Соломон Волков - Диалоги с Иосифом Бродским
СВ: Пересыхало…
ИБ: Да. То есть, вероятно, это с ним происходило, как со всеми нами время от времени. Но я думаю, это не так мучило Лоуэлла, как мучило большинство его современников — Дилана Томаса, Джона Берримана, Сильвию Плат. На мой взгляд, именно эти мучения и привели Берримана и Плат к самоубийству, а вовсе не алкоголизм или депрессия. Лоуэлл был чрезвычайно остроумный человек, причем один из самых замечательных собеседников, которых я знал. Как я уже говорил, Оден был абсолютно монологичен. Когда я думаю о Лоуэлле, то вспоминаю всякий раз его — не то чтобы сосредоточенность на собеседнике, но огромное внимание к нему. Выражение лица чрезвычайно доброжелательное. И ты понимаешь, что говоришь не стенке, не наталкиваясь на какие-то идиосинкразии, а человеку, который слушает.
СВ: А в общении с Оденом такое ощущение не возникало?
ИБ: С Оденом ситуация была несколько иная. Когда я приехал, мой английский был в зачаточном или скорее противозачаточном — если учитывать тогдашние шансы русского человека когда-либо им воспользоваться — состоянии. И я даже несколько удивляюсь тому терпению, которое проявлял Оден ко всем моим грамматическим выкрутасам. Я в состоянии был задать несколько вопросов и выслушивать ответы. Но сформулировать свою собственную мысль так, чтобы не было стыдно… К тому же надо учитывать чисто придаточное качество русского мышления, от чего к тому времени я просто был не в состоянии, разговаривая, отделаться. Да? С Лоуэллом получилось по-другому.
После встречи в 1972-м мы с ним не виделись до 1975 года. Была дружественная переписка, носившая скорее общий характер. В 1975 году я преподавал в Смитколледже. Вдруг раздается звонок из Бостона от Лоуэлла. Он пригласил меня к себе, наговорив при этом — тут же, по телефону — массу комплиментов (полагаю, впервые взял в руки мою книжку).

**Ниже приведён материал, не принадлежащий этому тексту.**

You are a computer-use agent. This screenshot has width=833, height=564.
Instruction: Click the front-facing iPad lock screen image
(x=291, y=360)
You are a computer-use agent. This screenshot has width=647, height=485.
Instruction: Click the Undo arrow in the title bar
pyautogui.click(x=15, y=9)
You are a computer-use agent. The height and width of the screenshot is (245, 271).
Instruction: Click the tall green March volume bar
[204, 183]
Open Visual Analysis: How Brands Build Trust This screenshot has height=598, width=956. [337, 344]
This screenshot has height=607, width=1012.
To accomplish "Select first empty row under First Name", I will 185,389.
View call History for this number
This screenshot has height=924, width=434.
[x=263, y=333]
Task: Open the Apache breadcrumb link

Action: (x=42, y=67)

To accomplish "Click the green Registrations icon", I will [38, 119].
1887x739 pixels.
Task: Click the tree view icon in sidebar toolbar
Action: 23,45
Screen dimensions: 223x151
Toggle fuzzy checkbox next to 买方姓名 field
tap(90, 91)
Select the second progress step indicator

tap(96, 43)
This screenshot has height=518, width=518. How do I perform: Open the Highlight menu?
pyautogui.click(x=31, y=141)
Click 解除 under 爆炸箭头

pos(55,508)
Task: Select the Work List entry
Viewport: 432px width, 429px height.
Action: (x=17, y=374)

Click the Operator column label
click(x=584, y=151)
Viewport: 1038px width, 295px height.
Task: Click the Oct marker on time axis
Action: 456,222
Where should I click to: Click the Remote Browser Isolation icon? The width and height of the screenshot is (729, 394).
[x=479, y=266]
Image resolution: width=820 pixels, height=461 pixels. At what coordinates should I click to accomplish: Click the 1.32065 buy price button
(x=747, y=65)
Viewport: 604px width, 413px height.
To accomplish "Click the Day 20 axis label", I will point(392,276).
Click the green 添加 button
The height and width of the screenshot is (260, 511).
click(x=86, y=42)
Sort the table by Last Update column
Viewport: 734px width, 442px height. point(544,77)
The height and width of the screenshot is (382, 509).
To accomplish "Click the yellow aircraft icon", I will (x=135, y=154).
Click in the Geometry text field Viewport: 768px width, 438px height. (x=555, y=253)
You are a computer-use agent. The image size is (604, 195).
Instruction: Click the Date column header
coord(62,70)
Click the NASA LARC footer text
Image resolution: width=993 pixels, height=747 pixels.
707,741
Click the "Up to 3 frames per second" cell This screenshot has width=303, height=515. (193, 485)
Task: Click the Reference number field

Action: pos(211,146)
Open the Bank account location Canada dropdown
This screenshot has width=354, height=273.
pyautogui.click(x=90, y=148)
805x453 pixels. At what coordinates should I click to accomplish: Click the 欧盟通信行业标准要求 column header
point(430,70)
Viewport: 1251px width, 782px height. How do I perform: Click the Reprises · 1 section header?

Опять случился комический эпизод, потому что я приехал к Лоуэллу на наделю раньше или позже, чем было условлено. Уже не помню. Но разговоры с Лоуэллом — это было потрясающе! О Данте, например, со времен бесед с Анной Андреевной мне до 1975 года, то есть до встречи с Лоуэллом, так и не удавалось ни с кем поговорить. «Божественную комедию» он знал так, как мы знаем «Евгения Онегина». Для него это была такая же книга, как и Библия. Или как «Майн кампф», между прочим.
СВ: Странное сочетание любимых книг…
ИБ: Это сложная история. Дело в том, что Лоуэлл, будучи во время Второй мировой войны призванным в армию, отказался от воинской службы. Он был убежденным пацифистом. И был за это подвергнут какому-то номинальному наказанию, сколько-то отсидел.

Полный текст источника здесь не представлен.